=== GIVEN INSTRUCTION ===
Please reproduce all of the rows below, substituting "drop-down" for every "dropdown" and leaving everything else unchanged.

=== DATA SECTION ===
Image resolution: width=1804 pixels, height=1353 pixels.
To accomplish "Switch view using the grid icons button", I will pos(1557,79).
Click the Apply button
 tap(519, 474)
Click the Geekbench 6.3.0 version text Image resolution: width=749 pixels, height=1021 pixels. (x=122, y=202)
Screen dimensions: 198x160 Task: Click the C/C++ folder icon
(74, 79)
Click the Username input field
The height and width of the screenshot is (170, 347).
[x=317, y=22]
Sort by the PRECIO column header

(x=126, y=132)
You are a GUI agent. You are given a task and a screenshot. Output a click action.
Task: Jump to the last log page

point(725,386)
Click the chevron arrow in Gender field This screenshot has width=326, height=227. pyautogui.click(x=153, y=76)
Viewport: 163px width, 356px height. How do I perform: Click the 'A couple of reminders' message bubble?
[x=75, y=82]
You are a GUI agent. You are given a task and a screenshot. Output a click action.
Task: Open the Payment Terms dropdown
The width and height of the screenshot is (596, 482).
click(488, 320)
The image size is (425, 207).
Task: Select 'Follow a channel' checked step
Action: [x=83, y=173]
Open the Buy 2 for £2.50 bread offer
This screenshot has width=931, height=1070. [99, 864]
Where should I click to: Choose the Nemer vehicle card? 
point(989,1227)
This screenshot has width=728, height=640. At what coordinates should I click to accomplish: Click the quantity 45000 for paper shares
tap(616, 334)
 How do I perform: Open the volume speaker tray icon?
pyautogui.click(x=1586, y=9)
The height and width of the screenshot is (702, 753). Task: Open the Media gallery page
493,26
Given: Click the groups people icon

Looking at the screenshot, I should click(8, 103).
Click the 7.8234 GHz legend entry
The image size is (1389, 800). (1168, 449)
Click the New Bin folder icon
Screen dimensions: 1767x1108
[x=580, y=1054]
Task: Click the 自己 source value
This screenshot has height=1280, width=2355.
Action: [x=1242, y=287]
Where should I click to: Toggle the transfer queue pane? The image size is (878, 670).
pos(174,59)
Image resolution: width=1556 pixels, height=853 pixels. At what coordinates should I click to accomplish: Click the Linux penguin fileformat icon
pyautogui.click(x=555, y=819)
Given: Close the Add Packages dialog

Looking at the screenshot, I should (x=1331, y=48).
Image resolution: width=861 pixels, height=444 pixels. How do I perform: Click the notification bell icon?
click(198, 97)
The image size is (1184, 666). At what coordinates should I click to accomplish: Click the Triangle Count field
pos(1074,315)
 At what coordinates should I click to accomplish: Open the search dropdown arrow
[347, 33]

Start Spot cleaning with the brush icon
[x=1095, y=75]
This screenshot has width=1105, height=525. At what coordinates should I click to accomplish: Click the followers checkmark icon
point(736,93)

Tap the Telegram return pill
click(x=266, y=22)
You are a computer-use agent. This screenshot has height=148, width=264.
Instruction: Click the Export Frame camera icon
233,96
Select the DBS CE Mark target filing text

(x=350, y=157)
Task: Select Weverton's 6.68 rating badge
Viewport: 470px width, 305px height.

=== SOLUTION TO THIS PROBLEM ===
Image resolution: width=1804 pixels, height=1353 pixels.
To accomplish "Switch view using the grid icons button", I will pos(1557,79).
Click the Apply button
 tap(519, 474)
Click the Geekbench 6.3.0 version text Image resolution: width=749 pixels, height=1021 pixels. (x=122, y=202)
Screen dimensions: 198x160 Task: Click the C/C++ folder icon
(74, 79)
Click the Username input field
The height and width of the screenshot is (170, 347).
[x=317, y=22]
Sort by the PRECIO column header

(x=126, y=132)
You are a GUI agent. You are given a task and a screenshot. Output a click action.
Task: Jump to the last log page

point(725,386)
Click the chevron arrow in Gender field This screenshot has width=326, height=227. pyautogui.click(x=153, y=76)
Viewport: 163px width, 356px height. How do I perform: Click the 'A couple of reminders' message bubble?
[x=75, y=82]
You are a GUI agent. You are given a task and a screenshot. Output a click action.
Task: Open the Payment Terms drop-down
The width and height of the screenshot is (596, 482).
click(488, 320)
The image size is (425, 207).
Task: Select 'Follow a channel' checked step
Action: [x=83, y=173]
Open the Buy 2 for £2.50 bread offer
This screenshot has width=931, height=1070. [99, 864]
Where should I click to: Choose the Nemer vehicle card? 
point(989,1227)
This screenshot has width=728, height=640. At what coordinates should I click to accomplish: Click the quantity 45000 for paper shares
tap(616, 334)
 How do I perform: Open the volume speaker tray icon?
pyautogui.click(x=1586, y=9)
The height and width of the screenshot is (702, 753). Task: Open the Media gallery page
493,26
Given: Click the groups people icon

Looking at the screenshot, I should click(8, 103).
Click the 7.8234 GHz legend entry
The image size is (1389, 800). (1168, 449)
Click the New Bin folder icon
Screen dimensions: 1767x1108
[x=580, y=1054]
Task: Click the 自己 source value
This screenshot has height=1280, width=2355.
Action: [x=1242, y=287]
Where should I click to: Toggle the transfer queue pane? The image size is (878, 670).
pos(174,59)
Image resolution: width=1556 pixels, height=853 pixels. At what coordinates should I click to accomplish: Click the Linux penguin fileformat icon
pyautogui.click(x=555, y=819)
Given: Close the Add Packages dialog

Looking at the screenshot, I should (x=1331, y=48).
Image resolution: width=861 pixels, height=444 pixels. How do I perform: Click the notification bell icon?
click(198, 97)
The image size is (1184, 666). At what coordinates should I click to accomplish: Click the Triangle Count field
pos(1074,315)
 At what coordinates should I click to accomplish: Open the search drop-down arrow
[347, 33]

Start Spot cleaning with the brush icon
[x=1095, y=75]
This screenshot has width=1105, height=525. At what coordinates should I click to accomplish: Click the followers checkmark icon
point(736,93)

Tap the Telegram return pill
click(x=266, y=22)
You are a computer-use agent. This screenshot has height=148, width=264.
Instruction: Click the Export Frame camera icon
233,96
Select the DBS CE Mark target filing text

(x=350, y=157)
Task: Select Weverton's 6.68 rating badge
Viewport: 470px width, 305px height.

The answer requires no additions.